Saved data entries:

┄┄┄┄┄┄┄┄┄┄

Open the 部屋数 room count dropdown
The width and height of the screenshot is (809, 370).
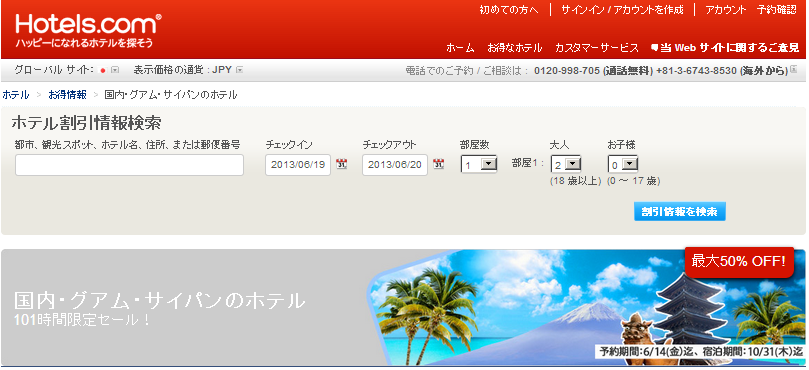click(x=479, y=165)
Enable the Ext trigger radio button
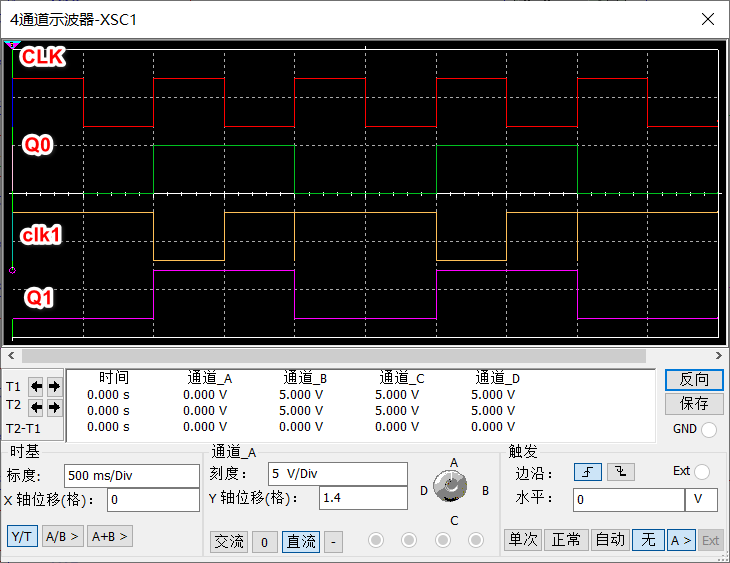 tap(702, 472)
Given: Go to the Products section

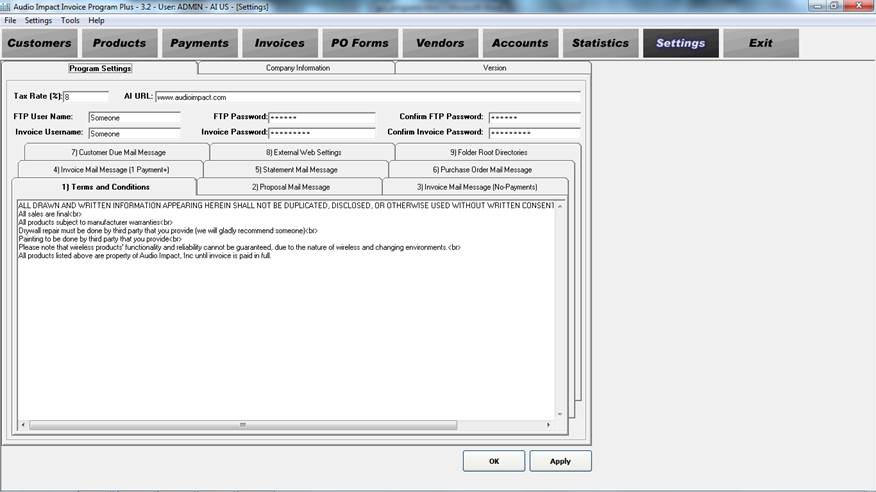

┄┄┄┄┄┄┄┄┄┄

[Your goal]: Repeat word for word, leaving out the pictures, each line of the records from the line that holds "The width and" through the final one.

[Result of this exercise]:
The width and height of the screenshot is (809, 370).
click(x=479, y=165)
Enable the Ext trigger radio button
 tap(702, 472)
Given: Go to the Products section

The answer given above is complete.